**Work instruction:** Beginning with the line that contains "November 2007 (497, 1739)", output each line below exactly through the last one, both included, and nothing else.

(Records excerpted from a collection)
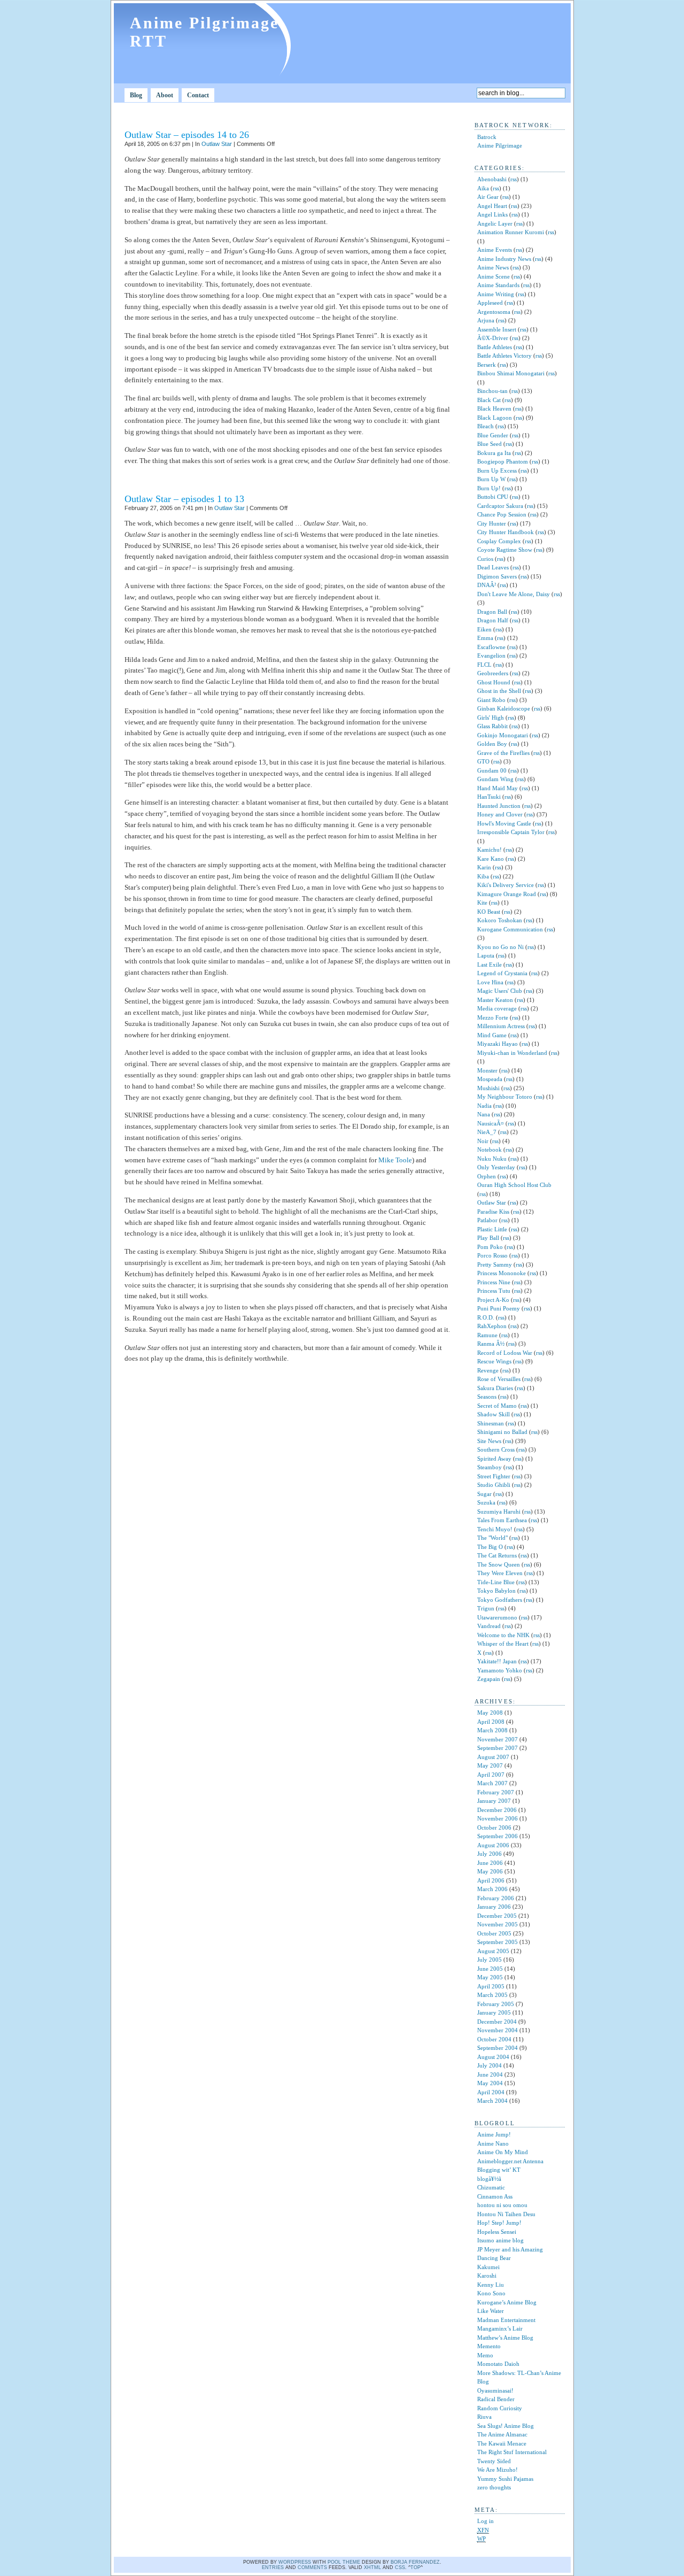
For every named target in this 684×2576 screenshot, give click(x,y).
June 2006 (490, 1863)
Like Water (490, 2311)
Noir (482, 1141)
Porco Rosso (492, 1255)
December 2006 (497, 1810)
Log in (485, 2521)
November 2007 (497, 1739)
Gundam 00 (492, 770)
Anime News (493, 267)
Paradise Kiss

**Solution below:**
November 2007 (497, 1739)
Gundam 00 (492, 770)
Anime News (493, 267)
Paradise Kiss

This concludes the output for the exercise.